▶ Instructions to follow:
Search the records for the word "will" and copy every line in which it occurs.

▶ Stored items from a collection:
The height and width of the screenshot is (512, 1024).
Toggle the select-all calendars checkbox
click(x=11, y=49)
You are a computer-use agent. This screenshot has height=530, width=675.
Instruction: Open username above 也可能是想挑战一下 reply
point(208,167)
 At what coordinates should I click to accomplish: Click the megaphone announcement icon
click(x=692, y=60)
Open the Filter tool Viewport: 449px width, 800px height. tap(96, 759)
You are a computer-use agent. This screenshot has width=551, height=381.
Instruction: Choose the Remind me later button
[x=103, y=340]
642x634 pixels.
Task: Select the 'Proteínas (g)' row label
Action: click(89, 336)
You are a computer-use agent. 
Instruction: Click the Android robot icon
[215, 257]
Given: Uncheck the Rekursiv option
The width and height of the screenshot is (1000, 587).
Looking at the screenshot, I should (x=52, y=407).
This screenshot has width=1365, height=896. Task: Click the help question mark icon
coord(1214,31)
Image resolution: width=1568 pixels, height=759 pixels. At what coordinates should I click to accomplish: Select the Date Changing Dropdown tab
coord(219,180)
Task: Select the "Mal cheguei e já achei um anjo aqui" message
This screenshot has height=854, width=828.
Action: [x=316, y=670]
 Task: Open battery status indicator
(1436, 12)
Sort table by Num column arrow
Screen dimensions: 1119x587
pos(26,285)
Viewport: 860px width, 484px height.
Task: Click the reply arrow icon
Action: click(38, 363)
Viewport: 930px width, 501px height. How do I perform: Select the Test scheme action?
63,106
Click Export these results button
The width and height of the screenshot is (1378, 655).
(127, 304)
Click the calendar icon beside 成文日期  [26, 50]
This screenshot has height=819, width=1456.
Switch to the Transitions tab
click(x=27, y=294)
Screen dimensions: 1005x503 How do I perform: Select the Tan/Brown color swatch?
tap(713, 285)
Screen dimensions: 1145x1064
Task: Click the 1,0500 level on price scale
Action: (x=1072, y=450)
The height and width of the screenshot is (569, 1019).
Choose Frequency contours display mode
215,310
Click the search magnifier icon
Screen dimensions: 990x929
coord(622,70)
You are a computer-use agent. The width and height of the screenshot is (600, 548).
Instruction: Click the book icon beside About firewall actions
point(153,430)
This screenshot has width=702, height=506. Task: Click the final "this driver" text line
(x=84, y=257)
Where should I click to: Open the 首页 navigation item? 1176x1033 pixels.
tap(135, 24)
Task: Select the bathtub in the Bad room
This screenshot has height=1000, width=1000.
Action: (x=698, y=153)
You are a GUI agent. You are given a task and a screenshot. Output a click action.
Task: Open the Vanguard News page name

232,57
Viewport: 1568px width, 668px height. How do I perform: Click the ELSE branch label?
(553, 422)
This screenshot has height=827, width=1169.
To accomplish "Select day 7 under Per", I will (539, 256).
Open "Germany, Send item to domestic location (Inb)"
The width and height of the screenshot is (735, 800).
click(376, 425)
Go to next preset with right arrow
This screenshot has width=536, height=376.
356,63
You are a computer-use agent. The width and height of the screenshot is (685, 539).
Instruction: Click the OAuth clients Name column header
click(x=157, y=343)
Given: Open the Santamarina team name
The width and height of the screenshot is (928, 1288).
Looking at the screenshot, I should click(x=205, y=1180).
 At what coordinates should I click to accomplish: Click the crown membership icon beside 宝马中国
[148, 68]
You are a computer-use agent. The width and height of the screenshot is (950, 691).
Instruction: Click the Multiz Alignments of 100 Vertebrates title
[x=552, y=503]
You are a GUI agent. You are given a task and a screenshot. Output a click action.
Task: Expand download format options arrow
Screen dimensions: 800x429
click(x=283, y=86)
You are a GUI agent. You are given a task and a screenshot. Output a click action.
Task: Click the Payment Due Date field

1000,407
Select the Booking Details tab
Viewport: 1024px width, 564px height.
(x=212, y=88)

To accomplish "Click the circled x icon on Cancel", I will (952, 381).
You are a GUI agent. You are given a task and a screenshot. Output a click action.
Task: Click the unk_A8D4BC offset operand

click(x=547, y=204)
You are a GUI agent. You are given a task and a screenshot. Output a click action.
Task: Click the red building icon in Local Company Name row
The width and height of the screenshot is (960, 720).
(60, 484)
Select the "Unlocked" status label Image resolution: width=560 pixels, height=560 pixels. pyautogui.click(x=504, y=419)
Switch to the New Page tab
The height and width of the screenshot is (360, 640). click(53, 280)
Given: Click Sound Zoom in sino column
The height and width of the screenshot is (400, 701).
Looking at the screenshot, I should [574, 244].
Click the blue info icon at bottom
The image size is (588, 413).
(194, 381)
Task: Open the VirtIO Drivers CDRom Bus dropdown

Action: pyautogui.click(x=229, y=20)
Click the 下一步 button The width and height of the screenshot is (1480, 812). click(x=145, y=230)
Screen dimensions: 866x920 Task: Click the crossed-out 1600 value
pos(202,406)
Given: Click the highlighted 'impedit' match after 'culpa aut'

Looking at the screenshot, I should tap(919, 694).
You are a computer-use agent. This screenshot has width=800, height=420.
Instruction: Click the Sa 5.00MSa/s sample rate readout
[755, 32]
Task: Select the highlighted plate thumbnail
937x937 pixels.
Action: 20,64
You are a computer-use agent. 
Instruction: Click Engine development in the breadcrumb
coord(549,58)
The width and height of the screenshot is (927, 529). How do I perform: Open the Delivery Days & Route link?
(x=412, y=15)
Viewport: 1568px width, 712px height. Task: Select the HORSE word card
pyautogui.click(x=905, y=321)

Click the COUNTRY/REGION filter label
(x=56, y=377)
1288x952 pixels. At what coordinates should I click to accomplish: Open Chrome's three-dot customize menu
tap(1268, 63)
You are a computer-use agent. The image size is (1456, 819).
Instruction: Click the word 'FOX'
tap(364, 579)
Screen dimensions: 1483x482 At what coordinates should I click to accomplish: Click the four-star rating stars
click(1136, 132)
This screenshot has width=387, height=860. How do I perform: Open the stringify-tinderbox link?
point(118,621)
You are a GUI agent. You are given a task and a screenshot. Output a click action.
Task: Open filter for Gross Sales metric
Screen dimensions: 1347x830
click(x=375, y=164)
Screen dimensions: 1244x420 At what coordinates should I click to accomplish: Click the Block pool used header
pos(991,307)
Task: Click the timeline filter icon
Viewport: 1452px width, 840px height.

▶ Solution:
To accomplish "Select day 7 under Per", I will (539, 256).
To accomplish "Click the circled x icon on Cancel", I will (952, 381).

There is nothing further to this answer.